Portland Center Stage (Portland, OR)

Five dancers in red dresses facing front having just finished a twirl		 

The Shark girls extol the virtues of "America" in Portland Center Stage's production of West Side Story (left to right: Courtney Laine Mazza, Ivette Sosa, Dayna Tietzen, Kristen J. Smith, and Anna Kaiser). Photo by Owen Carey.

Portland Center Stage was one of 13 theater companies to receive an American Masterpieces grant in 2006 to support a production of a classic musical, in this case, West Side Story. In this interview the company's managing director, Edith Love, shares the importance of the NEA grant to the company's hit revival of the award-winning musical.

NEA: Can you please give a brief history of Portland Center Stage?

EDITH LOVE: We were founded as part of the Oregon Shakespeare Festival in 1988, sort of the northern outlet of it. We became an independent organization under Portland Center Stage in 1994.

NEA: Why did you apply for an NEA American Masterpieces grant?

LOVE: We moved into our new home last October, and my artistic partner, Chris Coleman, was really searching for something that he thought would be the right production to open our new building. He hit upon West Side Story--for one thing, it was the 50th anniversary of West Side Story's first opening, and because it combined for us the old and new. It's a Shakespearean play--based on Romeo and Juliet--and we started out as the Oregon Shakespeare Festival. We have a commitment to doing musical theater. Chris thought West Side Story was one of the best masterpieces in the canon of American musical theater and that it was exactly the right production to celebrate the opening of our new building.

The production opened our theater on September 26 and closed on November 10. There were more than 30,000 people in the audience. There also were 25 people on stage and 15 people in the orchestra. And that's what the grant supported--it was much larger than anything we'd produced before.
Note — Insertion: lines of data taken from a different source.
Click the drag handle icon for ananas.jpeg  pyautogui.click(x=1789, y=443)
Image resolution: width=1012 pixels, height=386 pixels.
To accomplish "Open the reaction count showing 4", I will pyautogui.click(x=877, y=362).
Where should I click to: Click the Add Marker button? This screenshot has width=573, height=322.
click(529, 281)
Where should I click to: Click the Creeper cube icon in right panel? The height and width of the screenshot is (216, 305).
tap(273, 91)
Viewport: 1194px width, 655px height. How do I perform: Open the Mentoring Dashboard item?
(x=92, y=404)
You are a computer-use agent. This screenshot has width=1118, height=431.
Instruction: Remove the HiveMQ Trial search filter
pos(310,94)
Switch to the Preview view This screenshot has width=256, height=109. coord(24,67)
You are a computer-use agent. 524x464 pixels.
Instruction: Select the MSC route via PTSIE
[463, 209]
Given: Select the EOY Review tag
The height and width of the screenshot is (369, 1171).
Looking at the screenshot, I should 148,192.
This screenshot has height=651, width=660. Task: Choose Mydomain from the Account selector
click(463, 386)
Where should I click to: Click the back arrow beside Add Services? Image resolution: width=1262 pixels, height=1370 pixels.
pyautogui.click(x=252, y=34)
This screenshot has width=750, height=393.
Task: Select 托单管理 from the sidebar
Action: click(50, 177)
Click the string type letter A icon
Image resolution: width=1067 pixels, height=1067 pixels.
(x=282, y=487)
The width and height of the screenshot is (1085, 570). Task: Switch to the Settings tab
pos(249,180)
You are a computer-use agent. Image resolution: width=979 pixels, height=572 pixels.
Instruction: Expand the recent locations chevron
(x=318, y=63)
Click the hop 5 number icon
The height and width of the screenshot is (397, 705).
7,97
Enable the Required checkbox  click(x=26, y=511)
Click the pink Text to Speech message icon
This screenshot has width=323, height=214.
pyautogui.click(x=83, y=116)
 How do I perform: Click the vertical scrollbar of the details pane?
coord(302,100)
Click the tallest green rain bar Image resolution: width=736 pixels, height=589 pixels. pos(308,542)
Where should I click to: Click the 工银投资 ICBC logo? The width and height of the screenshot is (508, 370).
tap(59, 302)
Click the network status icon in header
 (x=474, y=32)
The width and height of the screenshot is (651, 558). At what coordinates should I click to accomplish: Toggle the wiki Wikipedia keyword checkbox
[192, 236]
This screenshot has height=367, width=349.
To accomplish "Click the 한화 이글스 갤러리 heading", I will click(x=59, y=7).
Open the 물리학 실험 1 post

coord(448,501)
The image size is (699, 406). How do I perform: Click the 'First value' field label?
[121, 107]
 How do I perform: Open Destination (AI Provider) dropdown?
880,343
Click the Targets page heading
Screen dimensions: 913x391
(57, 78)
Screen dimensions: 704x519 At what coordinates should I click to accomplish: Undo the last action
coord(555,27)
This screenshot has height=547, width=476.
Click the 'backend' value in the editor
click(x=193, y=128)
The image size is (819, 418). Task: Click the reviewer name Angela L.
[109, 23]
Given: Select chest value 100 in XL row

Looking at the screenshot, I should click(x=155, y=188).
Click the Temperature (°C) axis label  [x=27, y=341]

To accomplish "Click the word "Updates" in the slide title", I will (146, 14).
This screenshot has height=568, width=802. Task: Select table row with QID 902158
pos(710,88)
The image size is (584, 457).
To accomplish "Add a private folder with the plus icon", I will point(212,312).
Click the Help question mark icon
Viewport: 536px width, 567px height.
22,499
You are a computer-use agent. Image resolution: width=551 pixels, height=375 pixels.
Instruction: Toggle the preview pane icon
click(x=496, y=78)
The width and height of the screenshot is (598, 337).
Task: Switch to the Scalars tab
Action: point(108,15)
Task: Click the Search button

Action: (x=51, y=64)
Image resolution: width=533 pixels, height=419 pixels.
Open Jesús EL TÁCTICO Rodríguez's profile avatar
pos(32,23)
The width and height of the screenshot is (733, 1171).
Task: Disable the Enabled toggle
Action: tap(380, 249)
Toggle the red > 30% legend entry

NEA: How important was the NEA American Masterpieces grant to realizing your production of West Side Story?

LOVE: Well, the grant enabled us to produce something that PCS could never have produced artistically on our own. It is twice the size of the average production that we do. And it brought such excitement to the community for the opening of our new building. It was a really big deal, not only was the building welcomed by the community as something terrific but the production was probably the best received play in the history of the theater. It totally sold out weeks before. We played to something like 99.8% of capacity. We extended [the run] a week, longer than we had ever planned, and then we couldn't go much further because we were starting to lose actors. We were totally sold out three weeks before we closed.

NEA: Was there any type of educational or community outreach as part of the production?

LOVE: We brought all sorts and kinds of students in to see this production. We have a group of teaching artists that really work with the kids at workshops before they come and see the production. It really prepares the kids to see the play. In this case, not only did they look at the Shakespearean background, but they really looked at gang-related things . . . .It was a fascinating workshop. We went into schools and some of the kids came to us before they saw the show. We also had a very comprehensive study guide, which is on our Web site.

We played to 43 schools and then we did 22 lecture-demonstrations/workshop symposiums. We did a total of 49 performances. We played to 31, 436, which included 2018 children and youth

NEA: Your season is mix of straight plays and musicals. Did the success of West Side Story make you more excited about doing more musicals?

LOVE: Absolutely, and what is wonderful for us is that Chris Coleman really loves musical theater, and [we were able] to do a musical in this way with a big cast and a big orchestra and production values and then to prove that we could get more than 31,000 people in Portland to come and see it.

[The American Masterpieces grant] was a great opportunity for us to put something on our stage that we never dreamed we could have afforded to do, and to really do it in a way that we were extraordinarily proud of. So it enabled us to do justice to the musical, which was so terrific.


[Editor's note: The NEA American Masterpieces initiative was featured in the 2007 / Volume 2 issue of NEA ARTS.]